I’ve decided that I’d rather be a toddler than a widow…

Watching Nathaniel has caused me to come to this decision.  I’d rather be a toddler than a widow….

When you’re a toddler

  • It’s perfectly acceptable to cry in public.
  • People think you’re cute even when teary eyed.
  • You can throw temper tantrums and cry and wail, flail and scream, kick and punch and everybody just says it’s normal.
  • It’s okay to release every emotion and get everything all out on the table.
  • You can release every emotion within a matter of a few minutes and it’s okay and you’re not crazy.
  • Things that were “the end of the world” five minutes ago are all fixed now.
  • Ice cream fixes anything.
  • A kiss makes boo boos and pain disappear and turns the whole world right again.
  • Hugs and snuggling are two of the best things in the world!
  • There’s always somebody to comfort you and hug you when you have a bad dream.
  • You’ve always got somebody to re-assure you and give you confidence and  strength.
• • • • • • •
GIVEN PROBLEM 1:
In the entries from the first line up to and including the line with "coord(318,171)", substitute "Procedure" for every "Process" and leave everything else unchanged.

(Entries for item positions)
• • • • • • •
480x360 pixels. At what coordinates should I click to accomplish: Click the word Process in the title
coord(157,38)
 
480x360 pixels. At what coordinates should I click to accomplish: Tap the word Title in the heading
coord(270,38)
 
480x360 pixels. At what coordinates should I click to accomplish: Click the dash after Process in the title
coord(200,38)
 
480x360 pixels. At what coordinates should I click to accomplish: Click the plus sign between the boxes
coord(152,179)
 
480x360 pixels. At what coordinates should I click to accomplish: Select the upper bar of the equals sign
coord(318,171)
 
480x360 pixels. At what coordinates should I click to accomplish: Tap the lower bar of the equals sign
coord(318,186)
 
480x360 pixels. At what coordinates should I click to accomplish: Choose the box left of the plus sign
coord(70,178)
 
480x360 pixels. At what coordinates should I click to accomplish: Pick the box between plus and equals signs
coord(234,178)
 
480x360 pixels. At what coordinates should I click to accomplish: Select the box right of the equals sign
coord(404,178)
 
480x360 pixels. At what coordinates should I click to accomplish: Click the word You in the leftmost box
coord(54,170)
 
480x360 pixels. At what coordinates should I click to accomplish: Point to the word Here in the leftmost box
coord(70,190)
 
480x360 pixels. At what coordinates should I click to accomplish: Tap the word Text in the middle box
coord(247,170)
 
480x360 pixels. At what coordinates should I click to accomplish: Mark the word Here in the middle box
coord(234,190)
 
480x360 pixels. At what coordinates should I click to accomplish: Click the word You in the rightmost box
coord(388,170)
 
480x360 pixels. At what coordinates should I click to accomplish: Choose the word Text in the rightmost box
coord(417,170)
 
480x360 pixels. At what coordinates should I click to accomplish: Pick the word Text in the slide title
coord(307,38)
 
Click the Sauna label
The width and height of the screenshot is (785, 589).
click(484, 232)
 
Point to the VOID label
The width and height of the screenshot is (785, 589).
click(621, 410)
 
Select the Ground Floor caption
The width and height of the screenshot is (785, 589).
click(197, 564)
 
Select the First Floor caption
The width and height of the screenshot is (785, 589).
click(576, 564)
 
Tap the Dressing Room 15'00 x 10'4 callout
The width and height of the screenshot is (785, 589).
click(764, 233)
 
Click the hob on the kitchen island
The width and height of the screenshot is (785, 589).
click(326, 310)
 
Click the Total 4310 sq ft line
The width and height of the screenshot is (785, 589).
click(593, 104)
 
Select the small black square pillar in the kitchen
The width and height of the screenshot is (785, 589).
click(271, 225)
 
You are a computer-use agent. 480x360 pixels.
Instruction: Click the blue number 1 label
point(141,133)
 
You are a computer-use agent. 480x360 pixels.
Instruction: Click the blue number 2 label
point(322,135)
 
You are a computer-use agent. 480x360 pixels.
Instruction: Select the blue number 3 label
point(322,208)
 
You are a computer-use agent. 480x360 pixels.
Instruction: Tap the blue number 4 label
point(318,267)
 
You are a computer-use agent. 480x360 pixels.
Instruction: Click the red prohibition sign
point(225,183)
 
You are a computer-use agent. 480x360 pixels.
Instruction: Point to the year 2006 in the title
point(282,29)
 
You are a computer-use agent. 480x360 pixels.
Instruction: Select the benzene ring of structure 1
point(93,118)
• • • • • • •
GIVEN PROBLEM 2:
In the toddler-and-widow post, shorten the passage beginning "When you're a toddler" into a brief bulleted list that keeps its main points.

CORRECT ANSWER 1:
480x360 pixels. At what coordinates should I click to accomplish: Click the word Procedure in the title
coord(157,38)
 
480x360 pixels. At what coordinates should I click to accomplish: Tap the word Title in the heading
coord(270,38)
 
480x360 pixels. At what coordinates should I click to accomplish: Click the dash after Procedure in the title
coord(200,38)
 
480x360 pixels. At what coordinates should I click to accomplish: Click the plus sign between the boxes
coord(152,179)
 
480x360 pixels. At what coordinates should I click to accomplish: Select the upper bar of the equals sign
coord(318,171)

CORRECT ANSWER 2:
When you're a toddler:
- You can cry in public, even throw kicking, screaming tantrums, and people still find you cute and call it normal.
- You can let out every emotion within a few minutes, and you're not crazy for it.
- Things that seemed like "the end of the world" five minutes ago are fixed; ice cream fixes anything, and a kiss makes pain go away and sets the world right.
- Hugs and snuggling are two of the best things in the world.
- Someone is always there to comfort you after a bad dream and give you reassurance, confidence and strength.